## [TASK DETAILS]
Report every line of the records that contains the word "checkbox", copying each one in full.

## [DATA EXTRACT]
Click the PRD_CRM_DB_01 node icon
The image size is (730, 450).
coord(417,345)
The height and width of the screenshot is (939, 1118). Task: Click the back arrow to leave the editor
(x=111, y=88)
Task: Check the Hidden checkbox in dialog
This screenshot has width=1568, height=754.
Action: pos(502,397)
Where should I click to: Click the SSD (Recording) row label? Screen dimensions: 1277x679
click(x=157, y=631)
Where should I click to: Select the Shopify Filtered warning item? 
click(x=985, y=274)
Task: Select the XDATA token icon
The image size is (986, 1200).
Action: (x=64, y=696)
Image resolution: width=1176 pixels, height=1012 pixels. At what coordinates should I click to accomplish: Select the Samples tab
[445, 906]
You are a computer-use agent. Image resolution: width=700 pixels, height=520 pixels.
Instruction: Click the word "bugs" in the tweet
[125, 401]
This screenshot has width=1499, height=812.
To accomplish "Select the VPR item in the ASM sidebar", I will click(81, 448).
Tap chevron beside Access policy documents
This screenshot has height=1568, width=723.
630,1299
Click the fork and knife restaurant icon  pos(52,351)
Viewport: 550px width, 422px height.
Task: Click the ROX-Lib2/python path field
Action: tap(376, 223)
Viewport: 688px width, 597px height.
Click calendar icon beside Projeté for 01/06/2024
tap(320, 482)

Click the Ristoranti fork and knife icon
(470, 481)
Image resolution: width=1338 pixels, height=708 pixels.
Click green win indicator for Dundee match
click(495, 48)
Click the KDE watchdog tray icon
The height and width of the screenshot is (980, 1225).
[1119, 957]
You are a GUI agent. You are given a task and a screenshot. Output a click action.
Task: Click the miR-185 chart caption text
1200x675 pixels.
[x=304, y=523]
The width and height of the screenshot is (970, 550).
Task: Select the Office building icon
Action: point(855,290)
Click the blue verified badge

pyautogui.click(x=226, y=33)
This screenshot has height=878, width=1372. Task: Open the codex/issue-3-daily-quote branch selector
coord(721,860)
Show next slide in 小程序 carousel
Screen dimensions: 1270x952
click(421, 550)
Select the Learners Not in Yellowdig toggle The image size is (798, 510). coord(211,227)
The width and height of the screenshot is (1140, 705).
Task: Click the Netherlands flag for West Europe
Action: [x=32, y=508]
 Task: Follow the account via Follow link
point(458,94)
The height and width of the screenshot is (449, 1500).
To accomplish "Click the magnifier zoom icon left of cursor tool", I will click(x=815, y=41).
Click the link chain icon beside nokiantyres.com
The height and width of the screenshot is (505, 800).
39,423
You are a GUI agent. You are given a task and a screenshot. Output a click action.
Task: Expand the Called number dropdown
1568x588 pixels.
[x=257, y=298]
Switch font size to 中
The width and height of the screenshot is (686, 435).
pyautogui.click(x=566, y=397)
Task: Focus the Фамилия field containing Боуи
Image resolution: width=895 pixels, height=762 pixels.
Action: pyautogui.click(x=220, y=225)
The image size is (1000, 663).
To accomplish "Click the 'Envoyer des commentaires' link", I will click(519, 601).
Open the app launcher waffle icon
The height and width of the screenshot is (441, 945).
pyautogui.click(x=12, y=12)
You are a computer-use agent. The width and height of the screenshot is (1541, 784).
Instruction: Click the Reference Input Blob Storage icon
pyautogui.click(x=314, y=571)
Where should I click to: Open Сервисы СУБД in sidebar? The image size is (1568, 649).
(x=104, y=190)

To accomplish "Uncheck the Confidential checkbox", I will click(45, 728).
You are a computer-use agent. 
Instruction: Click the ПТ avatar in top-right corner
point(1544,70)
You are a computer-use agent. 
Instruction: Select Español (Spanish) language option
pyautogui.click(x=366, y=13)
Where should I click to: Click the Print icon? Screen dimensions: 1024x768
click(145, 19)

## [ANSWER FOR THE TASK]
Task: Check the Hidden checkbox in dialog
To accomplish "Uncheck the Confidential checkbox", I will click(45, 728).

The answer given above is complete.